Theater Reviews : Errors of Comedy : At Saddleback, the Classic ‘Boys From Syracuse’ Falls Short of the High Style Rodgers & Hart Intended
“If it’s good enough for Shakespeare, it’s good enough for us” is the authors’ disclaimer at the top of “The Boys From Syracuse” at Saddleback College’s McKinney Theatre.
We could amplify that to “and if it’s good enough for Rodgers & Hart, it’s good enough for us.”
Lorenz Hart was, with Cole Porter, the ultimately sophisticated lyricist of the 20th Century, obsessed by inner rhymes, intellectual puns and often by flawless lyric poetry. Richard Rodgers wrote more interesting music to Hart’s patterns than he ever did to that corn-fed simplist Oscar Hammerstein.
The individuality of their combined talents in its giddy heyday was never more evident than in the light-fingered, escapist score they wrote for “The Boys From Syracuse,” George Abbott’s 1938 adaptation of Shakespeare’s “The Comedy of Errors.”
Two immortal love songs came from this score: “This Can’t Be Love” and “Falling in Love With Love.” The team’s comic genius flowed into “He and She,” their shameless will to entertain in the riotous “Sing for Your Supper.”
Any revival of this classic--an example of the pure fun of musical comedy in a Great Depression that desperately needed a laugh--has to have a sense of humor, boundless energy and, most important, high style.
Director Gregory de Silva’s staging definitely has its tongue in its cheek and enough energy to light up the city of Ephesus on a dark night.
But except for a few of the principals, there is little style here, presumably because those without it were never told how to do it.

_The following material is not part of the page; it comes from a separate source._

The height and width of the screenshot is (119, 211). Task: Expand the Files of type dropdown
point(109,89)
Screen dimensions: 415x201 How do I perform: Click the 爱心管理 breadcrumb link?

To some it comes naturally. To begin with, conductor (and musical director with de Silva) Lee Kreter knows the Broadway sound and gets it from his orchestra.
He’s also generally tuned into the tempos, although sometimes inclined to give the ballads an anachronistic gentleness, particularly in “You Have Cast Your Shadow on the Sea.” In the show’s period, even love songs had verve.
Style also comes naturally to Edward Snyder as Antipholus of Syracuse and his Dromio, John Petersen. Snyder has a fine, raucous comic sense and a vibrant musical-comedy voice that’s perfect for the period, while Petersen knows his way around physical humor that comes out of character.
Richard Stauffacher is close to the mark as Antipholus of Ephesus but is enough distant from high style to take the edge off his performance. His Dromio, Tony Houghton, also knows his shtick, but it’s just that, without a developed character to bolster it.
There is also a fine, period-style feel to the performances of Susan Crouse as Luciana, sister to Adrian (Olivia Anderson) who is the wife of Antipholus of Ephesus, and Beth Ann Monaco as Luce, shrewish wife of Dromio of Ephesus.
Crouse and Monaco have fine voices for the genre and understand the style. Anderson, like Stauffacher, is close on, but hasn’t yet relaxed into the aura of the era. In the supporting cast, the style is best captured by Matthew John Snyder, as both the strait-laced Duke of Ephesus and the big-voiced but puppy-dog Sergeant who drags Antipholus of Syracuse off to the slammer in “Come With Me.”
Wally Huntoon’s entertaining settings are versatile and of the period, but Charles Castagno’s costumes are ugly on both men and women and have little to do with either ancient Greece or ‘30s musical comedy; the two Antipholuses look like they’re dressed for some lodge initiation. And Susan Errickson’s unimaginative choreography looks recycled from an old Arthur Murray class.
* “The Boys From Syracuse,” McKinney Theatre, Saddleback College, 2800 Marguerite Parkway, Mission Viejo. Wednesday-Saturday, 8 p.m. Ends Saturday. $9-$10. (714) 582-4656. Running time: 2 hours, 25 minutes. Edward Snyder Antipholus of Syracuse
John Petersen: Dromio of Syracuse
Richard Stauffacher: Antipholus of Ephesus
Tony Houghton: Dromio of Ephesus
Susan Crouse: Luciana
Olivia Anderson: Adriana
Beth Ann Monaco: Luce
Matthew John Snyder: Duke/Sergeant
A Saddleback College Department of Theatre Arts production. Book adapted by George Abbott from Shakespeare’s “The Comedy of Errors.” Lyrics by Lorenz Hart. Music by Richard Rodgers. Directed by Gregory de Silva. Musical directors: Lee Kreter and De Silva. Conductor: Lee Kreter. Choreography: Susan Errickson. Scenic design: Wally Huntoon. Costume design: Charles Castagno. Lighting/sound design: Kevin Cook. Stage manager: Brian Rupp.